Police used teargas and stun grenades on Wednesday during a march in central Durban by the KwaZulu-Natal Transport Alliance (KZNTA).
The 300-strong crowd delivered a memorandum to the city's mayor James Nxumalo at the Durban City hall. He was surrounded by heavily armed security officers.
The alliance members then marched from the hall to Pixley ka Seme Street (formerly West Street).
Stun grenades and teargas were released as police officers chased after groups of taxi drivers taking part in the strike. It was not clear what caused the chaos.
A number of taxi drivers had hammers, sticks, and clubs in their possession.
All the shops in the street were closed.
Colonel Jay Naicker said the march began at 11:00. The taxi operators were protesting about routes.
"At this stage the police are monitoring. No property damaged or injuries reported," he said.
Earlier, the eThekwini municipality called for a peaceful march.

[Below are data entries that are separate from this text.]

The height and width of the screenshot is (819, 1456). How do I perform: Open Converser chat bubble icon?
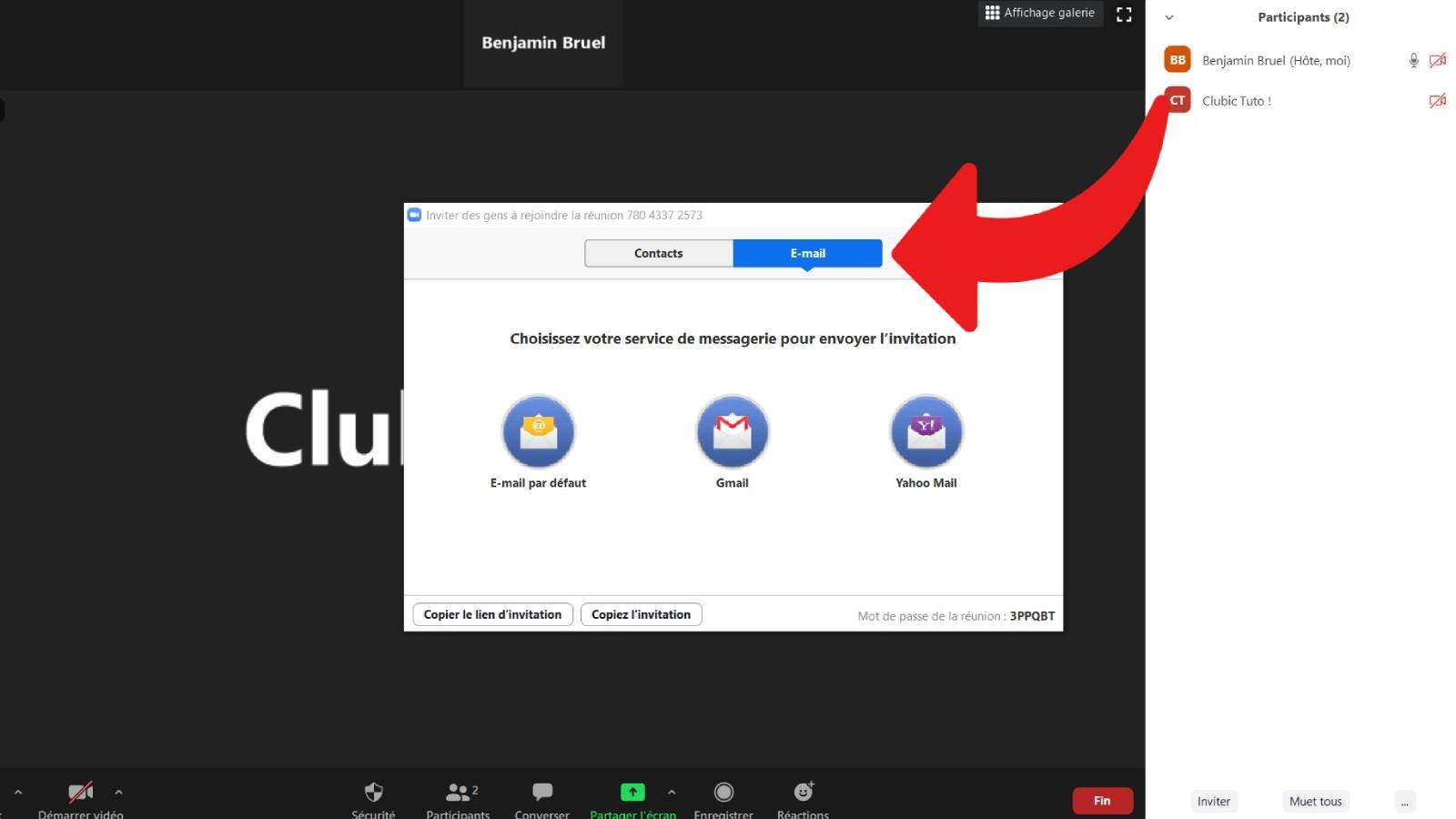coord(542,793)
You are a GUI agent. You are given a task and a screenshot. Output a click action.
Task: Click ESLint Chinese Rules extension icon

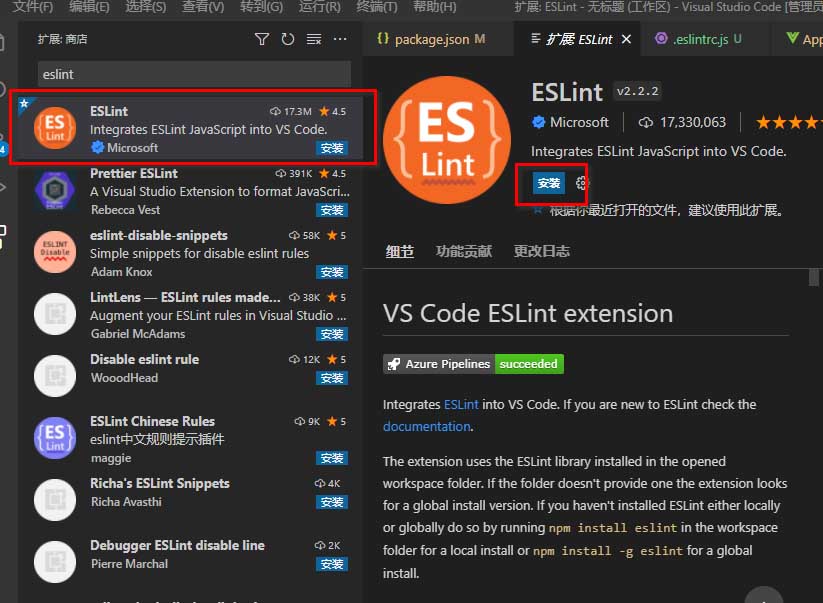[x=55, y=438]
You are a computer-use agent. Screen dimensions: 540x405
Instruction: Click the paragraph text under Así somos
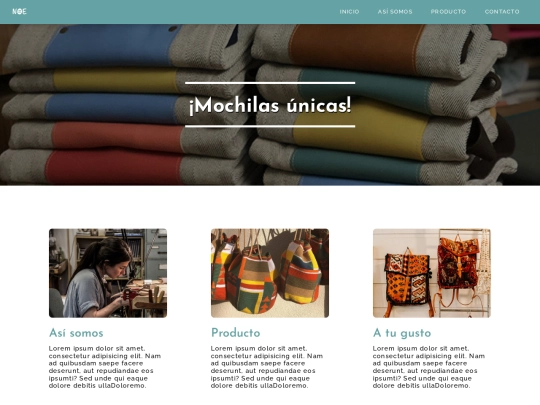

"The municipality urges the event organisers to advise their members to refrain from vandalising council property or causing any disturbances during the march," spokesperson Tozi Mthethwa said in a statement.
The municipality was aware of the reasons for the KZNTA's march.
hese included the issue of operating licences, laws being in English, and the alliance feeling "shut out" by the municipality.
Mthethwa said the province was working on moving the licensing function to the city.
"The city and KZN department of transport engages with the taxi industry on this matter on a regular basis."
The laws being in English was not an issue as officials always explained matters to drivers in their preferred language, she said.
"In instances where a driver indicates that he or she does not understand English, the officers always get another officer to explain to the driver in a language that they understand."
She said drivers who were charged were given the opportunity to go to court and challenge fines in their own language.
"The reality is that the drivers do not pay the admission of guilt [fine] or go to court to make a representation to challenge the offence they have been charged for, often resulting in them being in contempt of court and warrants of arrest being issued against them."
Mthethwa said claims that the city was shutting the alliance out were "unfounded and a misrepresentation of facts".
On 14 February, the municipality signed a memorandum of agreement with the taxi industry, she said.
"The MOA spells out the principles as to how the municipality and the industry will engage with the taxi operators so that they can be part of the Go!Durban project."
The Go!Durban project is the city's own integrated rapid public transport network.
The marchers dispersed by late afternoon, leaving stones and rocks lying around.